Danish actor Mads Mikkelsen — best known for his skillful and distinctly human portrayal of dark characters in films like “The Hunt” and “Casino Royale,” as well as the television series “Hannibal” — started his acting career by dancing.
“I loved every second of it. But I found out that I was a little more in love with the drama of dancing than the aesthetics of dancing, and so it was a natural step for me to try to go that way,” Mikkelsen told Variety film critic Peter Debruge.
During a master class in the Variety Streaming Room presented by Sarajevo Film Festival, Mikkelsen reflected on his nearly 25 years in the entertainment industry, touching on topics ranging from character complexity to preparing for roles and beyond.
Mikkelsen had a relatively late start to his acting career, making his film debut in Nicolas Winding Refn’s 1996 crime thriller “Pusher” at the age of 30. The role launched Mikkelsen to the forefront of Danish cinema, and he went on to work with acclaimed Danish directors such as Anders Thomas Jensen and Susanne Bier.
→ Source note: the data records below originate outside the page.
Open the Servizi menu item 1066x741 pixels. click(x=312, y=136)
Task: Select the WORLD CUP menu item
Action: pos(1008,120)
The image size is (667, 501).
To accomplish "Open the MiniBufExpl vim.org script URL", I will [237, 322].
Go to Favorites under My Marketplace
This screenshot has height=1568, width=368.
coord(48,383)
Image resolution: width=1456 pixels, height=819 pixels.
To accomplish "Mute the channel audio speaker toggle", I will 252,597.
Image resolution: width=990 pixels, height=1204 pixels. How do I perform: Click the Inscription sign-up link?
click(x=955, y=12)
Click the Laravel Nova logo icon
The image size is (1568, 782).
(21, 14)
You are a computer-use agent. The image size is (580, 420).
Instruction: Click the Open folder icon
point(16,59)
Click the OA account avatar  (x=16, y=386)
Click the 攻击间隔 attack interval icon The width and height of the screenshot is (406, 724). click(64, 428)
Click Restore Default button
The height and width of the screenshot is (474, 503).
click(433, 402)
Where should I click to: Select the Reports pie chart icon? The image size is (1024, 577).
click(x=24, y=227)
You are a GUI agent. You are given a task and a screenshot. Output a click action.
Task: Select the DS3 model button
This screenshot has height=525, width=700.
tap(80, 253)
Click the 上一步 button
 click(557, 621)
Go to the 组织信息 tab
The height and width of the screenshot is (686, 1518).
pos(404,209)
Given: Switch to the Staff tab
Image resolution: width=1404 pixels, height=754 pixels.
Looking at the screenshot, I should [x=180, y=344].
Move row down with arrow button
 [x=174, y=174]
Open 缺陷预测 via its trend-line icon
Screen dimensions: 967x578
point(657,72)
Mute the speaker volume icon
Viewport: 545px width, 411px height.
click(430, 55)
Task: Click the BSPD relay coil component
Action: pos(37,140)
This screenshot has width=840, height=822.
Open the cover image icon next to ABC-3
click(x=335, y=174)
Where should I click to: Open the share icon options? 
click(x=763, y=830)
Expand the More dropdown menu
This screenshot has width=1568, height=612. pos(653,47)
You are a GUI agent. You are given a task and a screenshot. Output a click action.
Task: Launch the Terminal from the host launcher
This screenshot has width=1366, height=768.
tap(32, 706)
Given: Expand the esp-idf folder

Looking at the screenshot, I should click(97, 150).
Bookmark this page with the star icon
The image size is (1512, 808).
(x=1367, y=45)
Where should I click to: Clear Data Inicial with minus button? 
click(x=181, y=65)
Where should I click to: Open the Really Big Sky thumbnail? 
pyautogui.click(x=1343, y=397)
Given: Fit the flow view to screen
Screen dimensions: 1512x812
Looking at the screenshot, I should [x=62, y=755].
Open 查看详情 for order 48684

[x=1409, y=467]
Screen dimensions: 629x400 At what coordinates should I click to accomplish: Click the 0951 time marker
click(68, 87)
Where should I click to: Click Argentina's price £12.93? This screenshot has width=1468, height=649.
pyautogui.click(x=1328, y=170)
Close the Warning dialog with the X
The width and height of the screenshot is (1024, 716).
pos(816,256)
However, it was not until 2006 that he truly broke through in the U.S. as antagonist Le Chiffre in the James Bond movie “Casino Royale.”
As Le Chiffre, Mikkelsen proved his ability to humanize villains in a way that often makes them much more sinister.
“He’s not taking over the world, and he becomes fragile in a couple situations. He’s just another person that owes a lot of people a lot of money. And so that becomes humanizing to a degree, right?” Mikkelsen said. “That’s been the key word with the new era that Bond has stepped into because we love all the bad guys from the ’70s and the ’60s. They’re iconic. But time is changing and we want to see something a little more realistic in a character.”